Work to be completed
Render the data from its beginning through the line containing "pyautogui.click(x=31, y=36)", inclusive, as a two-column CSV with the columns "text" and "answer". Each item gets one row, and each value goes in a single quoted field with line breaks turned into spaces.

[Extracted data entries]
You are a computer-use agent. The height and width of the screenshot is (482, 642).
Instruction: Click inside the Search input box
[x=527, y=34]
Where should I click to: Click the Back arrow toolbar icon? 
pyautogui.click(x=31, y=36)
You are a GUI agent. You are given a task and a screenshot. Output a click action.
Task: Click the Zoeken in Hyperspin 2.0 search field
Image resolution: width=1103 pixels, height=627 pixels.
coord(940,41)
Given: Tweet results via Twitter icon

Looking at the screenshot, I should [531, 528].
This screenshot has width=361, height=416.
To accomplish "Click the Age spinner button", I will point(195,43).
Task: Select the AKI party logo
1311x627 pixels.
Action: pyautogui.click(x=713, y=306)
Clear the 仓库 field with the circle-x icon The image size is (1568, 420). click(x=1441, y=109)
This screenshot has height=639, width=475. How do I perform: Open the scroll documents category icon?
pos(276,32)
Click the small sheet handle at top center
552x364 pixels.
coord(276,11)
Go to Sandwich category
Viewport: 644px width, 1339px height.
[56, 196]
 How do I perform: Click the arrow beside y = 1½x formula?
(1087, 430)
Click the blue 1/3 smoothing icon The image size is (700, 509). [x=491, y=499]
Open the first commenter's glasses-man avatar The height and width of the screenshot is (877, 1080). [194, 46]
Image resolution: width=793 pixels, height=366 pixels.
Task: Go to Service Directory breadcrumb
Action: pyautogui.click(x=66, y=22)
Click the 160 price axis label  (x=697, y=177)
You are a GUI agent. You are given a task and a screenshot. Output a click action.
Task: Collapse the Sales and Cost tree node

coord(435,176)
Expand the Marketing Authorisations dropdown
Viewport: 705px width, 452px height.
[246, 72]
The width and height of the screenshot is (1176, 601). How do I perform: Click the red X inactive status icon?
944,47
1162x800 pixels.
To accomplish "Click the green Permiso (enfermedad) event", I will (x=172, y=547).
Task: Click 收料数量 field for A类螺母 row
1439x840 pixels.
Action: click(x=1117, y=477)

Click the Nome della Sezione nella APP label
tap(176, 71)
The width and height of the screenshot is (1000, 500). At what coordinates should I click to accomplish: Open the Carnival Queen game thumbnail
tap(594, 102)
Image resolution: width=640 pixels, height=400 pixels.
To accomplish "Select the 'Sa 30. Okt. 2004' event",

Response to this task
text,answer
"You are a computer-use agent. The height and width of the screenshot is (482, 642). Instruction: Click inside the Search input box","[x=527, y=34]"
"Where should I click to: Click the Back arrow toolbar icon?","pyautogui.click(x=31, y=36)"